(Saved data entries)
--------

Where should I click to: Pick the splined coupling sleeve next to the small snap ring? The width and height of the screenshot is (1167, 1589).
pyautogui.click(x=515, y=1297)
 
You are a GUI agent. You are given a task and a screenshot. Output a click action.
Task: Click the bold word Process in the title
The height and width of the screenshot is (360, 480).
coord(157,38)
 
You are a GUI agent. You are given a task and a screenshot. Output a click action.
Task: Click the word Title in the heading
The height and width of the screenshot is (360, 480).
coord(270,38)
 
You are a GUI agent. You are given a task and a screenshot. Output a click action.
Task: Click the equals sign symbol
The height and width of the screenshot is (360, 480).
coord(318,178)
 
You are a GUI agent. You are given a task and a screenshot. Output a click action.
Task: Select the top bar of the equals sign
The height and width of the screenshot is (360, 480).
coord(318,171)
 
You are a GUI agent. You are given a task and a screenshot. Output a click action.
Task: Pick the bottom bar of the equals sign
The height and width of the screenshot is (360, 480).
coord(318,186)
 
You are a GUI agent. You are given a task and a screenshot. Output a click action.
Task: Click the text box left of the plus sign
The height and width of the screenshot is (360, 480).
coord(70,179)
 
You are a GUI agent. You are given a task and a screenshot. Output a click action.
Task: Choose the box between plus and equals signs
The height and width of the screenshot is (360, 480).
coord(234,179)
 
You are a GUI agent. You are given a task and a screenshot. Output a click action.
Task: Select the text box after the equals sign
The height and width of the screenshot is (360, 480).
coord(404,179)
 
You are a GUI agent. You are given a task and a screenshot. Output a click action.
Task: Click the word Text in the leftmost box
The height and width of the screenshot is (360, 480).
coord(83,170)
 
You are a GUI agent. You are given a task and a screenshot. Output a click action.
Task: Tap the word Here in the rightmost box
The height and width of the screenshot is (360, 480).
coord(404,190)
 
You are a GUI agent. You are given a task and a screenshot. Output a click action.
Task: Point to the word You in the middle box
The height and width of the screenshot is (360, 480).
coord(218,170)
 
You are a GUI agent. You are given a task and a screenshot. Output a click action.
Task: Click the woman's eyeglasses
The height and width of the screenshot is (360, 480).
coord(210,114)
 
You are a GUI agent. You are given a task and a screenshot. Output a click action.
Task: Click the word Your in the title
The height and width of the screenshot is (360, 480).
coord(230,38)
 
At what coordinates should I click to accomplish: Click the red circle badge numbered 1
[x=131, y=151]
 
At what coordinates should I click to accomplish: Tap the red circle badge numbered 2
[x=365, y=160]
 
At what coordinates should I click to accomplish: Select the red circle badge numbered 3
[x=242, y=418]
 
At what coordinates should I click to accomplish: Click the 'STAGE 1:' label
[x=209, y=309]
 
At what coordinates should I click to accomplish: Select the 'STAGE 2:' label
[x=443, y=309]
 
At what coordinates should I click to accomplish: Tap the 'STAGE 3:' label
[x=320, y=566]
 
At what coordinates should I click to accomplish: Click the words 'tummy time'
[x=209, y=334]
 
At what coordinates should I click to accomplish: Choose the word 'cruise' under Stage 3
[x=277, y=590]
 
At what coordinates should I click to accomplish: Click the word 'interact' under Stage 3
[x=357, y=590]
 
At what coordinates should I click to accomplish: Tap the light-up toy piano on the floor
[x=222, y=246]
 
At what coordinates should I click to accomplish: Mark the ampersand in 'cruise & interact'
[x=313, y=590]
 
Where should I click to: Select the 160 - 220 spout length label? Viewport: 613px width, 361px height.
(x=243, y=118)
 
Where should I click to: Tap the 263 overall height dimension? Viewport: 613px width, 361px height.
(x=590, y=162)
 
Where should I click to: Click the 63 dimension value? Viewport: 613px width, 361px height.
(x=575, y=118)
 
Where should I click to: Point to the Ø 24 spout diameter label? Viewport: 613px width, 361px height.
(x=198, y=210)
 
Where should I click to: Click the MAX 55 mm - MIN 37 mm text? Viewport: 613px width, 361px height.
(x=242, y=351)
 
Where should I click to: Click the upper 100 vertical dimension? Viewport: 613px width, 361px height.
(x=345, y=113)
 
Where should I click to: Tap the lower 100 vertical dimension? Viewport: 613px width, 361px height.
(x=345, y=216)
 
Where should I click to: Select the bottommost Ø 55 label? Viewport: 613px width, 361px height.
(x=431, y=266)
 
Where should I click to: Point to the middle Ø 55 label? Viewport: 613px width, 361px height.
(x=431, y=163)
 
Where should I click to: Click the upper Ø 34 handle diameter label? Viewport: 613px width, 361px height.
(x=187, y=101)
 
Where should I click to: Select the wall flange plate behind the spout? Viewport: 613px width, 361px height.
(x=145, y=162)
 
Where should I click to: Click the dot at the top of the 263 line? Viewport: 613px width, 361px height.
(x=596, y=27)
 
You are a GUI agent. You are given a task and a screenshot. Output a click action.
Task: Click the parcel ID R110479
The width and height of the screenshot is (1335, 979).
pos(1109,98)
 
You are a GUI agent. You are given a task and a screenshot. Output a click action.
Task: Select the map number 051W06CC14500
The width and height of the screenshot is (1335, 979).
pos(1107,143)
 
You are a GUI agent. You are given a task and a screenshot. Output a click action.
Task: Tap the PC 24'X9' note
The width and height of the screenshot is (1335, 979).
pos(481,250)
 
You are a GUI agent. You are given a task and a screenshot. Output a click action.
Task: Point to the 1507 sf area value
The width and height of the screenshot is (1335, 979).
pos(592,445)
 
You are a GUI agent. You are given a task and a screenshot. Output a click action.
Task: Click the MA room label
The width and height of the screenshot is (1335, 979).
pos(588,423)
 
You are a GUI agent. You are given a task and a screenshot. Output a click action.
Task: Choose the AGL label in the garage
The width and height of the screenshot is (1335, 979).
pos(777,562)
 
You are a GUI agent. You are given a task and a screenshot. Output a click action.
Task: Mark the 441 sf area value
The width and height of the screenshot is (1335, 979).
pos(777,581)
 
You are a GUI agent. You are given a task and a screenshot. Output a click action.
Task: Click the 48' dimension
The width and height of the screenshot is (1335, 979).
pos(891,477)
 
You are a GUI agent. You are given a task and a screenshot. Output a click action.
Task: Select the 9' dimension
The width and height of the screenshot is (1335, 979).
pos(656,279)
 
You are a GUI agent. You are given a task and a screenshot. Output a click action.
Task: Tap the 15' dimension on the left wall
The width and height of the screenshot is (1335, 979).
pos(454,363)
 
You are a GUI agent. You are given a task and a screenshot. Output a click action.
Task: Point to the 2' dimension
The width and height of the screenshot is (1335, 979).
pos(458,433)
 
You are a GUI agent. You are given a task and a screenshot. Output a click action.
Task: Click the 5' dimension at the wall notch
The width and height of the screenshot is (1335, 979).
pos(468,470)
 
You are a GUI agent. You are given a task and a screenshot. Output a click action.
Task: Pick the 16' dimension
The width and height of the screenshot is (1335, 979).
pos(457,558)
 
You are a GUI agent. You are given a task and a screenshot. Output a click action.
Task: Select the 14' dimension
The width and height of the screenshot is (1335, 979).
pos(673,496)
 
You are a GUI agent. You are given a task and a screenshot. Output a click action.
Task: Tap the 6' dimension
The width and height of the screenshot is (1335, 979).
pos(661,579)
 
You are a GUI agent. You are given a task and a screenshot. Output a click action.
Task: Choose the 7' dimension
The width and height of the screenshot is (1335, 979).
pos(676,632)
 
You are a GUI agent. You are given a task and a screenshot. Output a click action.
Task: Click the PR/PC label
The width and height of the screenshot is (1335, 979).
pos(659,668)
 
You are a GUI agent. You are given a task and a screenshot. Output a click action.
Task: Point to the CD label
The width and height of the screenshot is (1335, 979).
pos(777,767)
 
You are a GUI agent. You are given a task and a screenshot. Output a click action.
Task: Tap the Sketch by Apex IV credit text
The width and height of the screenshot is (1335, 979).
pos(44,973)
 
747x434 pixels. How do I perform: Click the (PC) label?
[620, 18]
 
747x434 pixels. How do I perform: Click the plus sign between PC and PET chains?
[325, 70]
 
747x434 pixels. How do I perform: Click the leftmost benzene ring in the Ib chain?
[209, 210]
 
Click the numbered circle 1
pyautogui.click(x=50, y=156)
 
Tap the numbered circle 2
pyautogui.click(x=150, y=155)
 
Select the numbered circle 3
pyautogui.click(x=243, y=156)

--------

* Direction
Rewrite the stretch of rows above from the line containing "747x434 pixels. How do I perform: Click the plus" through the last row, putting "numbered badge" wherever "numbered circle" appears and keeping everything else unchanged.

* Exercise answer
747x434 pixels. How do I perform: Click the plus sign between PC and PET chains?
[325, 70]
 
747x434 pixels. How do I perform: Click the leftmost benzene ring in the Ib chain?
[209, 210]
 
Click the numbered badge 1
pyautogui.click(x=50, y=156)
 
Tap the numbered badge 2
pyautogui.click(x=150, y=155)
 
Select the numbered badge 3
pyautogui.click(x=243, y=156)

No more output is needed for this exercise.